Low-income Southern Nevada residents facing economic pains, economists say
November 13, 2024 - 3:22 pm
Southern Nevada’s short and long-term economic prospects may be characterized by efforts to develop existing industries and diversify into new ones, economic leaders forecasted on Wednesday.
Economists and business leaders discussed the immediate and long-term possibilities for Southern Nevada’s economy during the 2024 Economic Outlook, an event hosted by UNLV’s Center for Business and Economic Research. During the Wednesday panel discussion at Fontainebleau, UNLV and other thought leaders said they did not believe there was a recession risk in the immediate future, but noted that low-income and high-income consumers were experiencing the economy differently.
Sandip Bhagat, chief investment officer at Whittier Trust, said macroeconomic trends such as the country’s GDP and future GDP projects suggest the country is achieving a “soft landing,” the economic policy of tamping down the high inflation of the post-COVID period without causing large increases in unemployment. But he noted that some lower-end consumers still face economic pains from high prices in food, energy and rent.
The reason for the better picture overall, he said, was because high-end consumers account for “more than 50 percent of consumer spending, and they have been bolstered with a very significant wealth effect from high home prices and high stock prices,” he said. “So the consumer is bifurcated. Overall, in aggregate, they’re still in good shape, which is why you are seeing economic growth numbers in the mid 2 percent.”
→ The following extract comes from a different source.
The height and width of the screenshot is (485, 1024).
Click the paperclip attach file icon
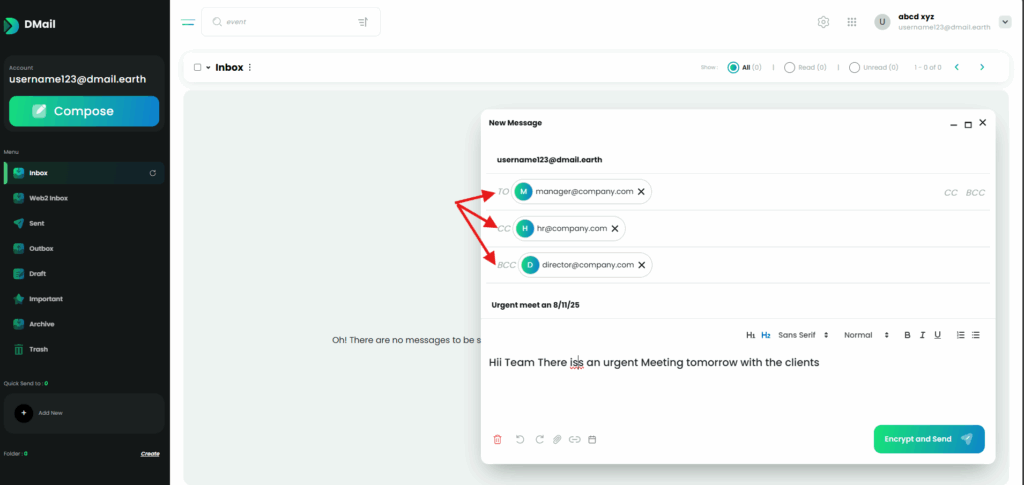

Economists said the health of the housing sector in Southern Nevada will play a large role in the region’s economy in the short and the long term. In the near term, economists will watch how potential interest rate cuts from the Federal Reserve could impact housing development.
But that may take years of permitting and development to see real effects on the ground. Meanwhile, nearly 48 percent of renters are paying more than 35 percent of their income on rent, according to a research report by the Lied Center for Real Estate at UNLV.
“We’re going to see this narrative continue through next year as the demand hasn’t really abated and the supply hasn’t necessarily increased,” CBER Executive Director Andrew Woods said.
CBER Director of Research Stephen Miller said Nevada’s labor market was also going through a notable transition from the pandemic. The center found the accommodation and food services sector has lost about 8,500 jobs since pre-pandemic, but that many have shifted toward arts, entertainment and recreation. That suggests the state is moving toward its goal of diversifying into sports entertainment. But there are still about 10,000 workers missing from the labor force compared to pre-pandemic.
It could be those shifts that explain Nevada’s relatively high unemployment – 5.6 percent in September – compared to the national average of 4.1 percent.
“Once they catch on that things are switching, then (employers) are having to adjust wages and benefits, trying to attract workers,” Miller said. “That restructuring, I think, is explaining our higher unemployment at the moment in Nevada.”